• INFORMATION GIVEN

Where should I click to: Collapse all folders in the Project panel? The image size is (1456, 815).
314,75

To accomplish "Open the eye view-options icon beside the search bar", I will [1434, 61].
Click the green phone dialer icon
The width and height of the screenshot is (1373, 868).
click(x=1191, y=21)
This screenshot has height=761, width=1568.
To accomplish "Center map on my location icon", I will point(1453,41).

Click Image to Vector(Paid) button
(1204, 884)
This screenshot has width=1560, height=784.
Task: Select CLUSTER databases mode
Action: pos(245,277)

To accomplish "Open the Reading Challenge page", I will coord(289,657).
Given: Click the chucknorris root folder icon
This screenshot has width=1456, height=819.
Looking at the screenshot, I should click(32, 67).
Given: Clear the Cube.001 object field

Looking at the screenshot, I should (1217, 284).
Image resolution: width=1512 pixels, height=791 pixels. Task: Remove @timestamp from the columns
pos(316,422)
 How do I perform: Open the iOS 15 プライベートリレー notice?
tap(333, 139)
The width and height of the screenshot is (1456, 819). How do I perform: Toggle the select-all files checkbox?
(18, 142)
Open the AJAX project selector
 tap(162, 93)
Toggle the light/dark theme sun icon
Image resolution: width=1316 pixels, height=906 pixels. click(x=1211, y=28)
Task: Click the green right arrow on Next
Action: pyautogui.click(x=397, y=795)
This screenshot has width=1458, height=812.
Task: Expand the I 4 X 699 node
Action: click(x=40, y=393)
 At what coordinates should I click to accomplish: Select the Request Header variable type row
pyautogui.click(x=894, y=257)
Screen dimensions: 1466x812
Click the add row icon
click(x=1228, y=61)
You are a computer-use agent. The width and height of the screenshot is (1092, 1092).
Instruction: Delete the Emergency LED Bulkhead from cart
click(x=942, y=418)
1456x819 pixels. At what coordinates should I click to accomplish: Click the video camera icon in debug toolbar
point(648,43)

• EXERCISE INSTRUCTIONS
What are the lines from the one with "Instruction: Delete the" through the last line of the records above? Quote them exactly and add nothing.

• SOLUTION TO THIS EXERCISE
Instruction: Delete the Emergency LED Bulkhead from cart
click(x=942, y=418)
1456x819 pixels. At what coordinates should I click to accomplish: Click the video camera icon in debug toolbar
point(648,43)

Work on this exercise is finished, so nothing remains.